## Instrucciones
Edita el texto sobre la marca de la manzana: vuelve a escribir todo lo que va desde "El nombre de" hasta "para consumidores incautos.", poniendo "adinerados" en lugar de "pudientes".

## Texto para leer
Lo cierto es que la manzanita en cuestión tampoco responde
al icono grafitero del trasero femenino, de la misma época, en antagonismo
insalvable con el de los defensores del trasero de pera, siendo ambos
excelentes. Ahorita significa otra cosa, no menos universal (globalización) ni
menos objeto de deseo, como podremos comprobar.
(Enlace con audivideo explicativo, lástima)
El nombre de la manzana es sinónimo de una marca de
electrónica de consumo que tiene el marchamo sagrado de la exclusividad, los
MacKintosh en ordenadores y la I, mayúscula, que identifica aquellos productos
perecederos cuyo presunto prestigio y su evidente sobreprecio los hace aptos
para el escalón intermedio, pero cercano al vértice de la pirámide económica
mundial. Exclusivo no para bajitos, calvos, o pelirrojos, no. Solo para
pudientes que es esa estúpida acepción de la exclusividad que sirve de anzuelo
para consumidores incautos.

## Extractos de datos
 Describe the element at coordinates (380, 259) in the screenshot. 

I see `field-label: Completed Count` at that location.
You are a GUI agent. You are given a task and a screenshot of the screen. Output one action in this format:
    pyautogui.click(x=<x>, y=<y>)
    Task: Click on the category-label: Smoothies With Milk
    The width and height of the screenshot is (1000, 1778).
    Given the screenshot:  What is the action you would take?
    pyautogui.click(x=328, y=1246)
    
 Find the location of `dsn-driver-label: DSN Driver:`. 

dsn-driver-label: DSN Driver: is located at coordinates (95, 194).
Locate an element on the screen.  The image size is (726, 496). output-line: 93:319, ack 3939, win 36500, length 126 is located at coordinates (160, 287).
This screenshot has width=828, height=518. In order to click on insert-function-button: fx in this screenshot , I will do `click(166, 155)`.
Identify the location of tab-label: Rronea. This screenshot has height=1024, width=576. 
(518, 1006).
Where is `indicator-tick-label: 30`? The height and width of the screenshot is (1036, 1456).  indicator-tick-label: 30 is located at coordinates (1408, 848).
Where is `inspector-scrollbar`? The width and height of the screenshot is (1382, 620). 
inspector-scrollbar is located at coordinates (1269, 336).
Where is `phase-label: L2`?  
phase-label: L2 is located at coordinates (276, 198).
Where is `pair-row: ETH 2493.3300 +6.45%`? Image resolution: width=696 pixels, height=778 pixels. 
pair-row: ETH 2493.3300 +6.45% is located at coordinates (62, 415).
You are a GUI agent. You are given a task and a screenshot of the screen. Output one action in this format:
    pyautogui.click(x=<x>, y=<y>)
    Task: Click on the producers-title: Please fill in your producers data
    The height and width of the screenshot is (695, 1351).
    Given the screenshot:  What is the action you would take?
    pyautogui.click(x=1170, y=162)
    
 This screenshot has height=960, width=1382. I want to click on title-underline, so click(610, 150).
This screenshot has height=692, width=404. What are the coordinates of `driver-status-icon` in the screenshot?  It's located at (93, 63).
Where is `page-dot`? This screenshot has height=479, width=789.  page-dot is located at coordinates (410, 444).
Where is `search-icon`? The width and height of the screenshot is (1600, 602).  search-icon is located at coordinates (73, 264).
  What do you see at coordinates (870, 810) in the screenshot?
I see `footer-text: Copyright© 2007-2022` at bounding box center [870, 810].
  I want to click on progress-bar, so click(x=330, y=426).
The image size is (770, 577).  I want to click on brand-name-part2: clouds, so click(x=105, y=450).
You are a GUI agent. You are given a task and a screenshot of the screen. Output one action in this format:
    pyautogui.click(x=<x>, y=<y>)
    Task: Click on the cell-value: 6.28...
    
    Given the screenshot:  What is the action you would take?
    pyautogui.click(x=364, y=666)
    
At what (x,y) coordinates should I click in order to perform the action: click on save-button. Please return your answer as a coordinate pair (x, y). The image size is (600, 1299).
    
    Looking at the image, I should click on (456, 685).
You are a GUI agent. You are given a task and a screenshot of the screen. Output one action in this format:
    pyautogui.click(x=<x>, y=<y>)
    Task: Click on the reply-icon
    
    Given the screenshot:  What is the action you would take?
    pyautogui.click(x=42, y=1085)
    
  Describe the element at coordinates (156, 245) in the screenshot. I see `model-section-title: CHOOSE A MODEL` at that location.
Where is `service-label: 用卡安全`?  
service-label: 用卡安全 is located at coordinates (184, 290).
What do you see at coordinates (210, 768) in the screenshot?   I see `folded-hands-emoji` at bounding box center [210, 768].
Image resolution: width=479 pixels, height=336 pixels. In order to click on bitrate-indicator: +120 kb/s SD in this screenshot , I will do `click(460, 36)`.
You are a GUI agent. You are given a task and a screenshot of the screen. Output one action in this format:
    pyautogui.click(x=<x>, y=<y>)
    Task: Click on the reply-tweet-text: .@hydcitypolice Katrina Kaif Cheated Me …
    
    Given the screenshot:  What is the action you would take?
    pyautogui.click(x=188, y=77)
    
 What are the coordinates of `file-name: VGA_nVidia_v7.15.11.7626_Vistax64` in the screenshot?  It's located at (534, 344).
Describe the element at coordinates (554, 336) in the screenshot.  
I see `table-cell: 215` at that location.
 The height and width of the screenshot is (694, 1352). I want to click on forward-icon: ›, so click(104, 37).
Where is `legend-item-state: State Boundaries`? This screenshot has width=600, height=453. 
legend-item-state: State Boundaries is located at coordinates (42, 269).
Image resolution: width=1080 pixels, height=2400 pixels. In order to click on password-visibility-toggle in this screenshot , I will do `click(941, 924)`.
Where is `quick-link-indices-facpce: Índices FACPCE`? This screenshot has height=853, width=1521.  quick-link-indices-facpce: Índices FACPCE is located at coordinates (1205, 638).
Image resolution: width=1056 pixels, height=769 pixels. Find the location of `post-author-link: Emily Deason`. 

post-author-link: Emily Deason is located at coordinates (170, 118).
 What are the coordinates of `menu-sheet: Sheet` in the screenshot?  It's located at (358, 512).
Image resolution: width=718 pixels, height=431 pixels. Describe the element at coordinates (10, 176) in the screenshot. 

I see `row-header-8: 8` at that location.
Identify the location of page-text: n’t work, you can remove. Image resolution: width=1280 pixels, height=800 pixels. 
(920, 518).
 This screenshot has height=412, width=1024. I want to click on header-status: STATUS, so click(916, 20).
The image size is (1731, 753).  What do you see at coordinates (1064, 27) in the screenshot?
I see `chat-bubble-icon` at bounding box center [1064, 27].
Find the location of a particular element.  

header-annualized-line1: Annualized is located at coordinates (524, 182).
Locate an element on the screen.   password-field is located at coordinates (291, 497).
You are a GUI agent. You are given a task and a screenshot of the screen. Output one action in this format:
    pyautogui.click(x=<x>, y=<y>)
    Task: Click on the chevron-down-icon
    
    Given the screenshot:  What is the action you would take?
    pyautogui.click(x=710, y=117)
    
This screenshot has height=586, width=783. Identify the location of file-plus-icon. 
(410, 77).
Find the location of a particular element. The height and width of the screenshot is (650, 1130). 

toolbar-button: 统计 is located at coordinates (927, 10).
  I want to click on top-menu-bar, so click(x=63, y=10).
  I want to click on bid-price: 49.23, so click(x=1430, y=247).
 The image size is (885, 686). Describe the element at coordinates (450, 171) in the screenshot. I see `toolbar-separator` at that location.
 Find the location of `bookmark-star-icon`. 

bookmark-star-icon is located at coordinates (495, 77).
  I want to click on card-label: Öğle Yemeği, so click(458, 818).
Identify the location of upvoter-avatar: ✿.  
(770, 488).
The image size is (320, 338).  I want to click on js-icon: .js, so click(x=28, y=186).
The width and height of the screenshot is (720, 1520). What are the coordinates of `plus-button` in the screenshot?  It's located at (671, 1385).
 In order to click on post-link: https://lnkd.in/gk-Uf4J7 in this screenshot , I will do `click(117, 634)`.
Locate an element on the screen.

## Ejercicio resuelto
El nombre de la manzana es sinónimo de una marca de
electrónica de consumo que tiene el marchamo sagrado de la exclusividad, los
MacKintosh en ordenadores y la I, mayúscula, que identifica aquellos productos
perecederos cuyo presunto prestigio y su evidente sobreprecio los hace aptos
para el escalón intermedio, pero cercano al vértice de la pirámide económica
mundial. Exclusivo no para bajitos, calvos, o pelirrojos, no. Solo para
adinerados que es esa estúpida acepción de la exclusividad que sirve de anzuelo
para consumidores incautos.